Sous un soleil brûlant, des milliers de manifestants se sont rassemblés dimanche à Genève, à l’aube du sommet du G7 d'Évian. L’ambiance s’est d'abord voulue festive et revendicative, avant que des incidents ne viennent ternir la fin du rassemblement, avec des échanges de projectiles entre jeunes masqués et forces de l'ordre.
La coalition "No-G7", composée d'associations, de syndicats et de partis de gauche, a appelé à cette manifestation pour réclamer une "riposte internationaliste" face aux politiques du G7. "Nous ne voulons pas que ces chefs d'État prennent des décisions qui nous affectent directement", a témoigné Michel, un retraité suisse de 69 ans.
Le sommet se déroulera de lundi à mercredi, avec l'arrivée des dirigeants prévue pour lundi par l'aéroport de Genève, avant leur transfert vers Évian, une station thermale en France.
Le cortège a débuté à 15h15, rassemblant des milliers de personnes derrière des slogans variés allant de l'anticapitalisme au soutien à la Palestine, le tout rythmé par des tambours et trompettes.

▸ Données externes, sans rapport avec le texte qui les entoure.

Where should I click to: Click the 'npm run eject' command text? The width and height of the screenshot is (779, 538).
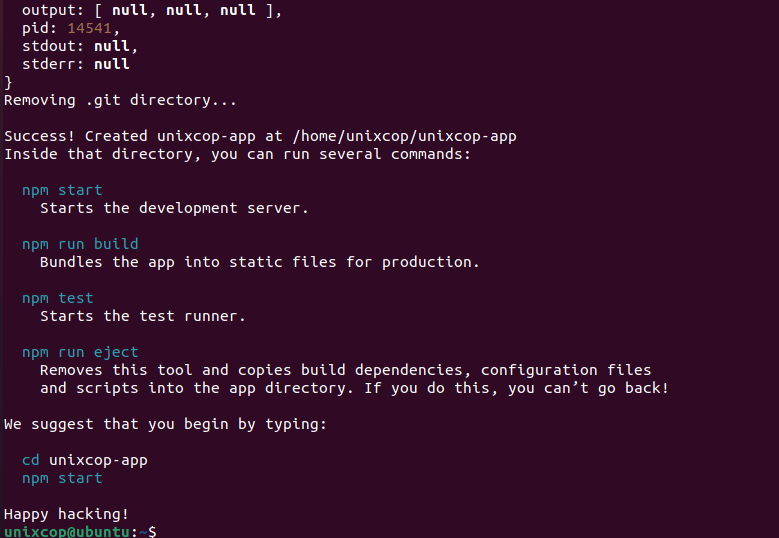pyautogui.click(x=80, y=352)
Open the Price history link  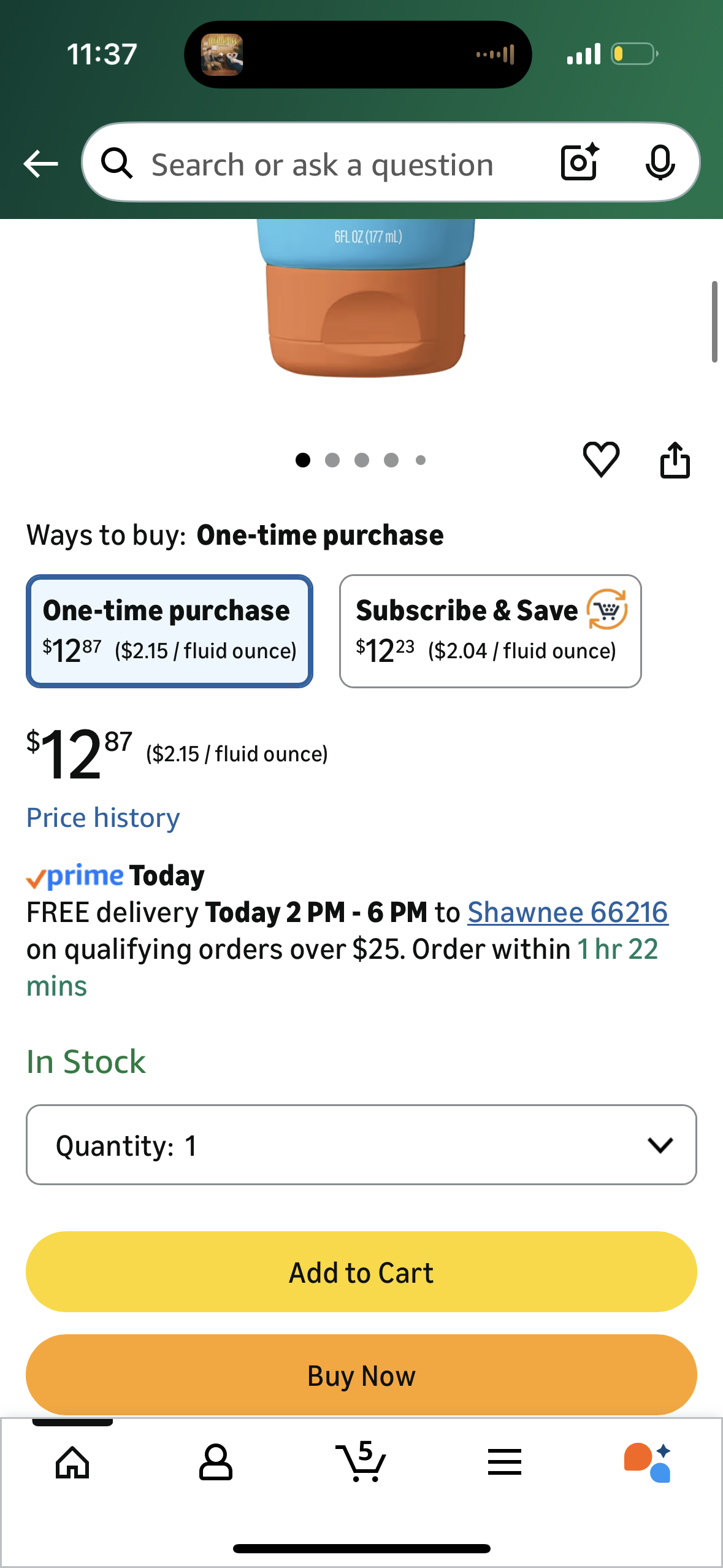pyautogui.click(x=103, y=818)
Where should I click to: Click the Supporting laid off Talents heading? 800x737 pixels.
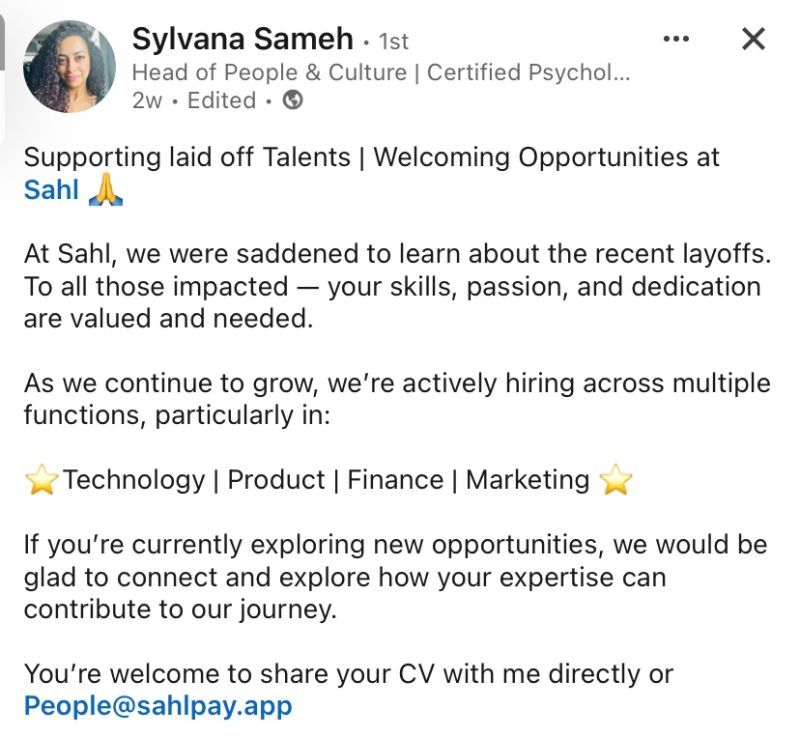[x=371, y=158]

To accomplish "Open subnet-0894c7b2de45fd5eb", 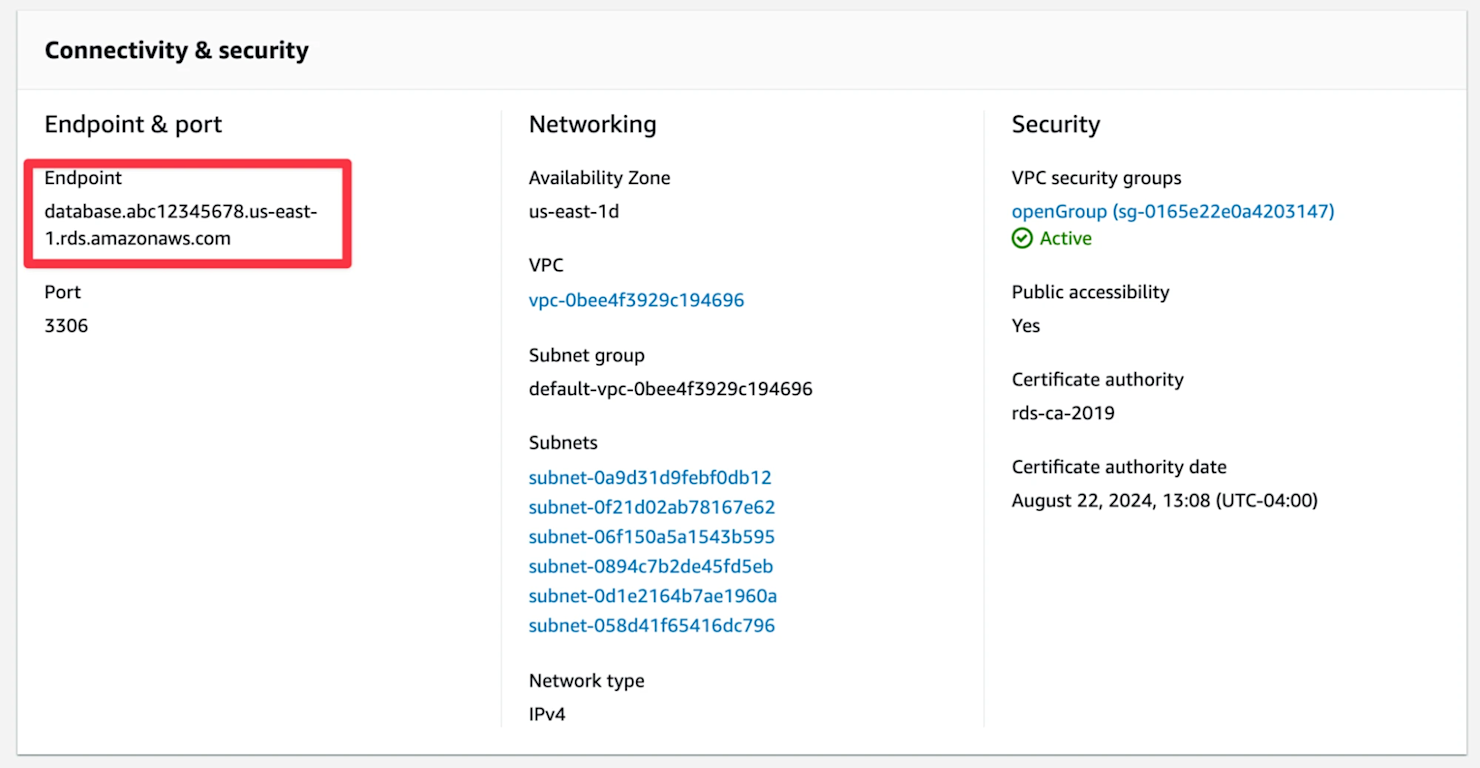I will 650,566.
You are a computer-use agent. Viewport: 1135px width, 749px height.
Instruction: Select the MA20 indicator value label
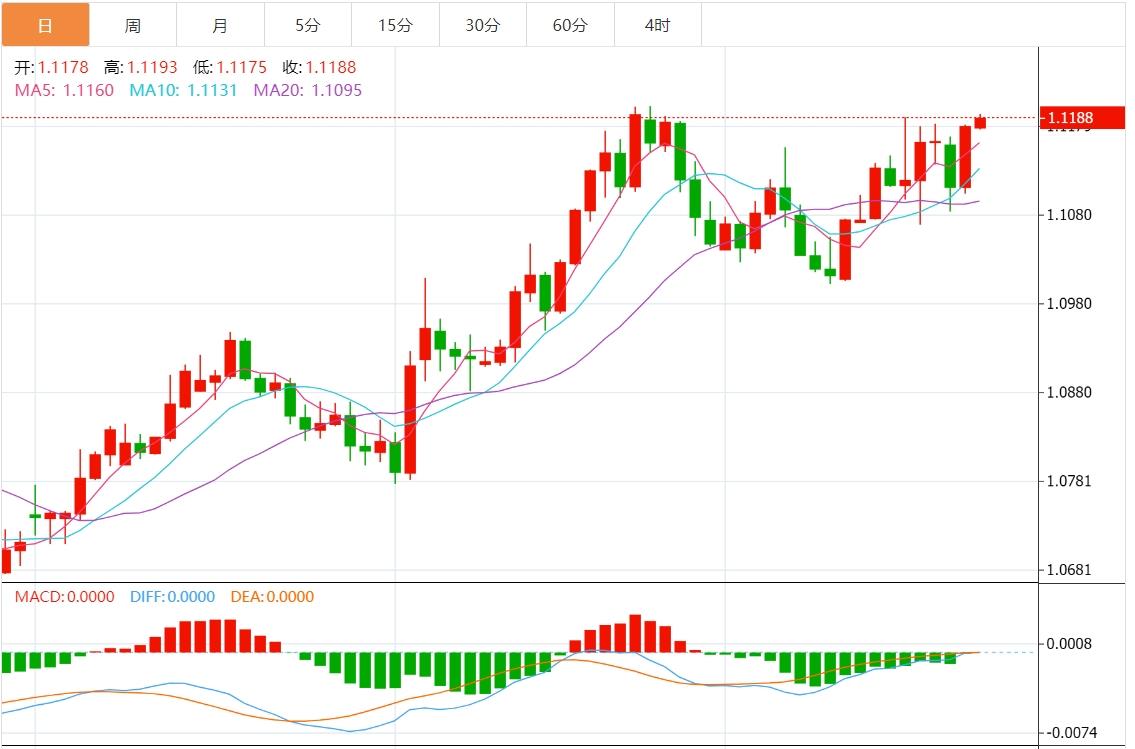click(307, 90)
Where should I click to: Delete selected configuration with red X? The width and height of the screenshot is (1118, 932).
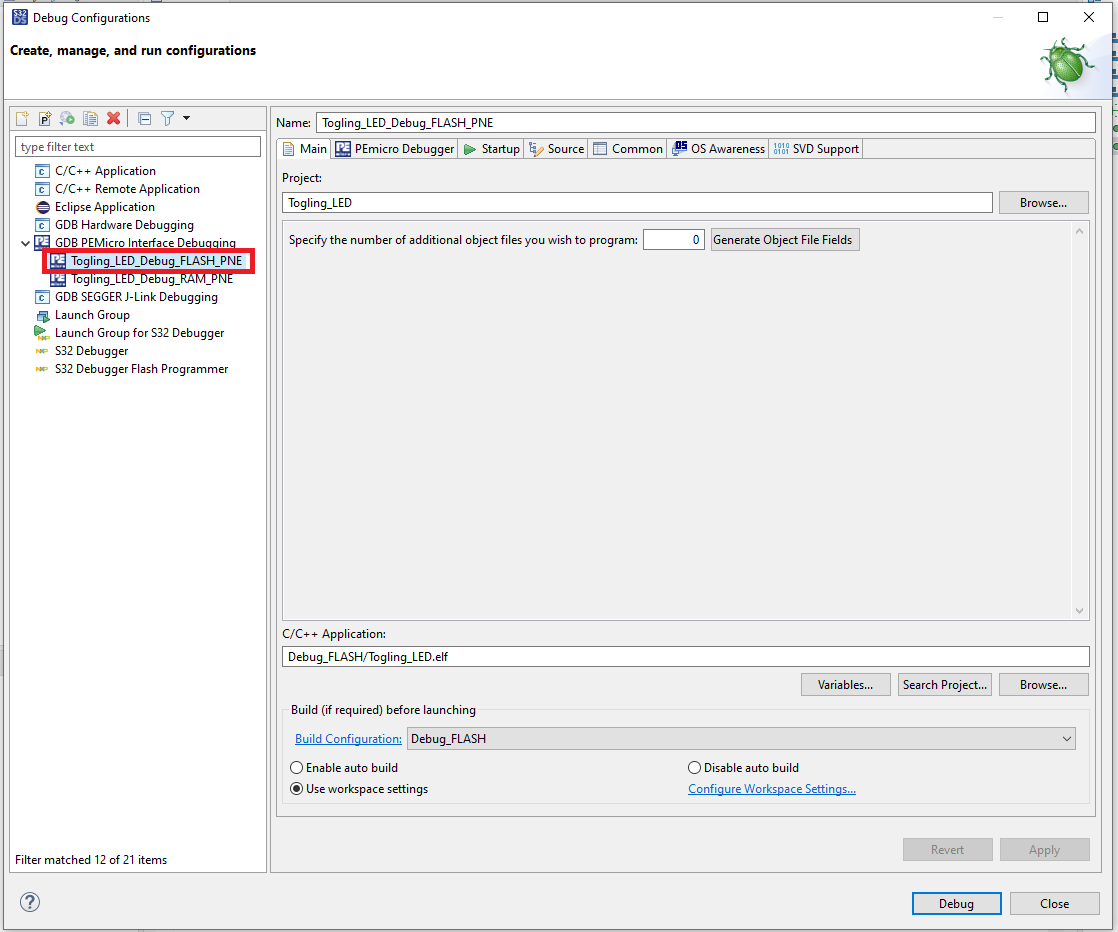click(113, 118)
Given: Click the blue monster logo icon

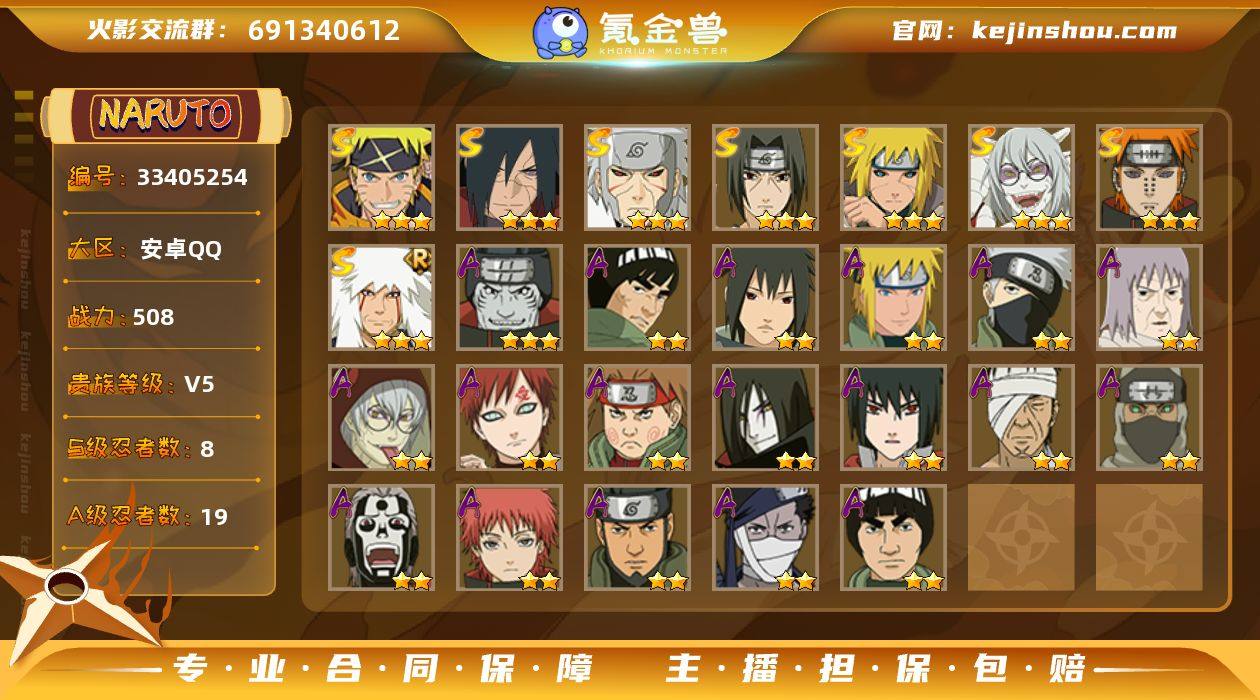Looking at the screenshot, I should 560,31.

À 19h00, la police a estimé la participation à 20 000 manifestants, parmi lesquels environ 600 membres de groupes radicaux connus sous le nom de "Black blocs".
Des heurts sporadiques ont eu lieu avant de s'intensifier lors de la dispersion, observés avec étonnement par de nombreux passants. À 20h30, après un face-à-face tendu avec les forces de l'ordre près du Léman, les manifestants ont commencé à se disperser, lançant des fumigènes roses et scandant des slogans provocateurs.
Des échauffourées ont éclaté en milieu de journée, quand des manifestants, souvent vêtus de noir et le visage couvert, ont jeté des projectiles vers la police, qui a répliqué par des gaz lacrymogènes. Des bâtiments comme ceux de PricewaterhouseCoopers et de l'Union internationale des télécommunications ont également été ciblés, infligeant des dégâts considérables.
Parmi les dégradations, un véhicule Tesla avec le message "Eat the Rich" a été incendié, et des vitrines de banques ont été endommagées. Les autorités, conscientes des tensions historiques lors de précédents sommets, avaient préparé un important dispositif de sécurité pour éviter tout débordement.
Des souvenirs des émeutes de 2003, lors d'un sommet du G8, sont encore vifs dans la mémoire des Genevois. Nombreux sont ceux qui ont barricadé leurs commerces, appréhendant de nouveaux débordements.